Crítica: O Grande Herói


Assim como Michael Bay, o diretor Peter Berg é um típico “funcionário padrão” acostumado a trabalhar com blockbusters escapistas e orçamentos inchados – Hancock (2008) e Battleship: A Batalha dos Mares (2012) levam sua assinatura. Sendo assim, é deveras surpreendente ver seu nome associado a este O Grande Herói, não só por se tratar de um projeto menor e mais intimista, com menos grana envolvida, mas também por sua qualidade, quiçá um dos melhores trabalhos do cineasta até então.

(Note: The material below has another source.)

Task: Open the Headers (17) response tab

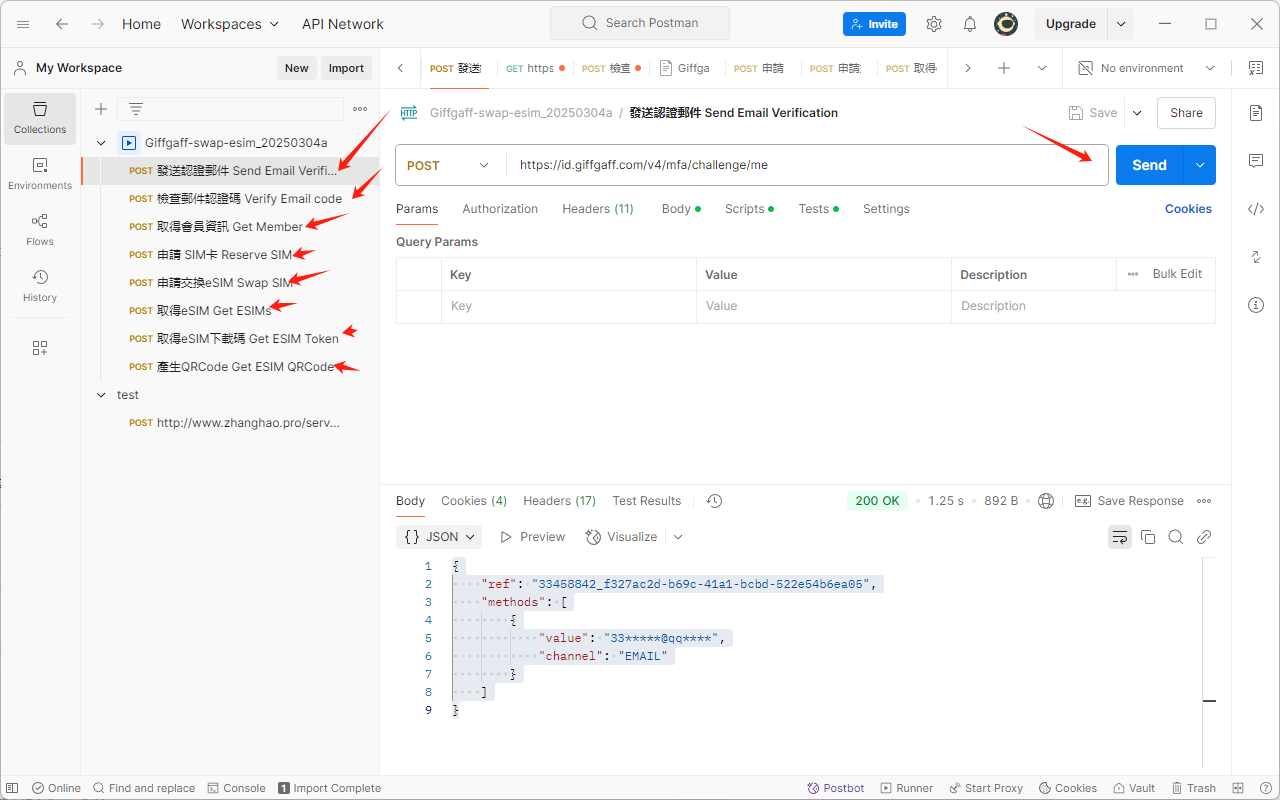Action: (559, 501)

A trama do filme, escrita pelo próprio Berg a partir do livro de Marcus Luttrel e Patrick Robinson, é baseada na missão verídica “Operação Asa Vermelha”, realizada em junho de 2005, quando uma equipe de Navy Seals, a elite da marinha norte-americana, adentrou secretamente o sul do Afeganistão com o objetivo de eliminar o talibã Ahmad Shah, homem de confiança de Osama Bin Laden. Uma decisão equivocada faz com que a missão fracasse, levando o grupamento, formado por apenas quatro homens, ficar encurralado numa área montanhosa por 250 soldados da Al-Qaeda.

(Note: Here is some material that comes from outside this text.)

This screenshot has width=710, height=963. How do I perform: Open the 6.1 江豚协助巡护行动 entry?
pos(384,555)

O que vem a seguir são cenas viscerais e ultra-realistas. Apesar do título e o cartaz do filme entregar quantos sobreviverão até o final, Berg conduz sua trama de forma tão eficiente, caprichando na tensão e na brutalidade das imagens, que o espectador até esquece o spoiler. As sequências de ação impressionam, com os SEALs levando tombos, cortes, tiros e quebrando ossos em sua fuga desesperada pelos desfiladeiros pedregosos. A sensação de veracidade é tamanha, que a gente até esquece o patriotismo exacerbado presente na história para torcer pelos “mocinhos”.

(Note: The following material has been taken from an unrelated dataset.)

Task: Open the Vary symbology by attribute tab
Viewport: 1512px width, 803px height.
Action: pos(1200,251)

Essa identificação acontece por conta também do ótimo desempenho do quarteto de protagonistas e a química que rola entre eles. Mark Wahlberg (Sem Dor, Sem Ganho), Emile Hirsch (Killer Joe), Ben Foster (O Mensageiro) e até o pé frio Taylor Kitsch (John Carter, Battlefield) convencem em seus papeis, sobretudo nas cenas mais intensas, após o cerco inimigo, quando os diálogos são mínimos e seus rostos demonstram cansaço e dor. Ninguém aparece mais do que o outro e todos tem seus momentos. O filme ainda conta com uma participação menor mas significativa de Eric Bana (Munique), como o oficial responsável pelo comando da operação.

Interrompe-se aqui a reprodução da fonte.